SÃO PAULO - Se você gosta de idéias originais, vai apreciar o fato de que o game World in Conflict (Sierra, R$ 59,00, só para PCs) consegue se manter fresco e inovador em diversos aspectos. Alguns são tão grandiosos que parece óbvio notá-los, já que fazem seu papel em renovar o gênero de estratégia em tempo real, principalmente no modo de multijogador.
É um jogo de guerra: no entanto, em vez de tentar se ater a fatos historicamente calculados e estudados, o título oferece uma alternativa à história dos acontecimentos da Guerra Fria e suas conseqüências. Na verdade, você pode até se sentir em um game de ação, que disfarça a sua natureza, propondo uma base calcada em estratégia.

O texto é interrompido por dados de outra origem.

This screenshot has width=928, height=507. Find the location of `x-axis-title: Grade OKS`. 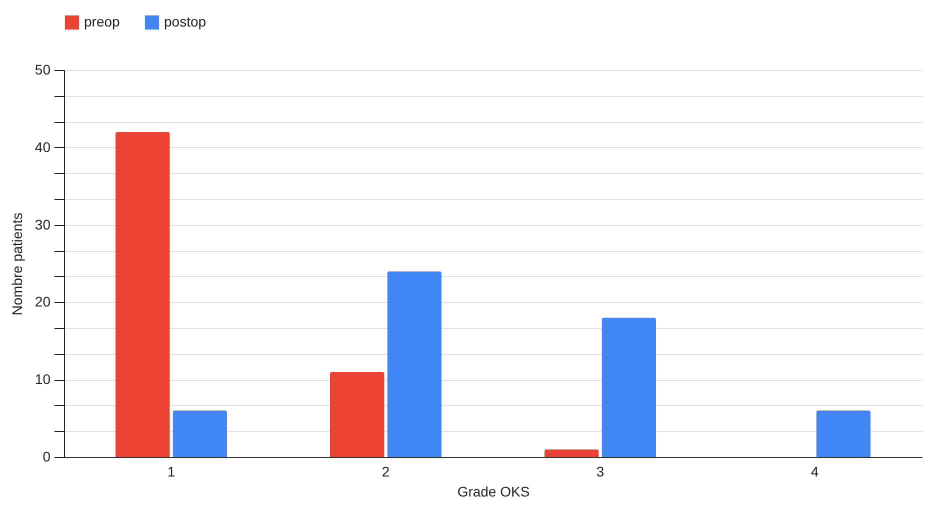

O ano é de 1989, mas o muro de Berlim não está prestes a cair e, assim, o comunismo não está completamente ameaçado. No lugar desses eventos, a extinta União Soviética opta por atacar a Europa Ocidental e, enquanto as forças norte-americanas correm para ajudar seus aliados, mais tropas atacam a cidade de Seattle, nos EUA. Seu papel é comandar as defesas da cidade e, depois, partir para a Europa Ocidental, União Soviética e até ver os conflitos se desenrolando em Nova York.
Assim como em Command & Conquer, outra grande franquia de estratégia, World in Conflict conta com um narrador notório, o ator hollywoodiano Alec Baldwin, que faz um excelente trabalho, juntamente com outras vozes dos soldados, que preenchem o espaço sonoro com conversas acertadas sobre a guerra e alguns discursos emocionados, sem necessariamente serem clichês ou forçados.
E, se um dos pontos fortes do jogo é tentar atingir o jogador a um nível mais pessoal, certamente seu ápice é mostrar o campo de batalha. WiC é grandioso, repleto de minúcias e ambientes enormes, em uma apresentação gráfica detalhista e muito, muito bela. A física e os efeitos de destruição acompanham a veracidade visual, o que transforma o jogo em um dos mais interessantes cenários, nem que seja para destruí-los.
O objetivo na jogabilidade, no entanto, não é ser complicada demais. O sistema de pedra-papel-tesoura - em que cada unidade ataca melhor um oponente, mas é frágil contra outro - funciona bem e torna as coisas mais simples. Fato: o balanceamento bem feito das estruturas é algo crucial para o desenrolar do game. Aqui, tudo corre como o planejado, mesmo contendo artilharias terrestres e aéreas. Outro ponto importante é o sistema de recursos, que permite a compra de novas unidades, cada qual com sua habilidade específica, o que permite maiores escolhas e possibilidades de jogo.
Porém, são aqueles com acesso à internet que podem aproveitar o filé de WiC. Com um modo multijogador feito com esmero, este se torna a melhor opção do game. A ação funciona apenas se feita em times e tudo funciona logo ao clique do mouse (até mesmo o servidor), sem a espera usual de games de estratégia. O melhor é se munir de microfone, pois a luta online é intensa e demanda concentração.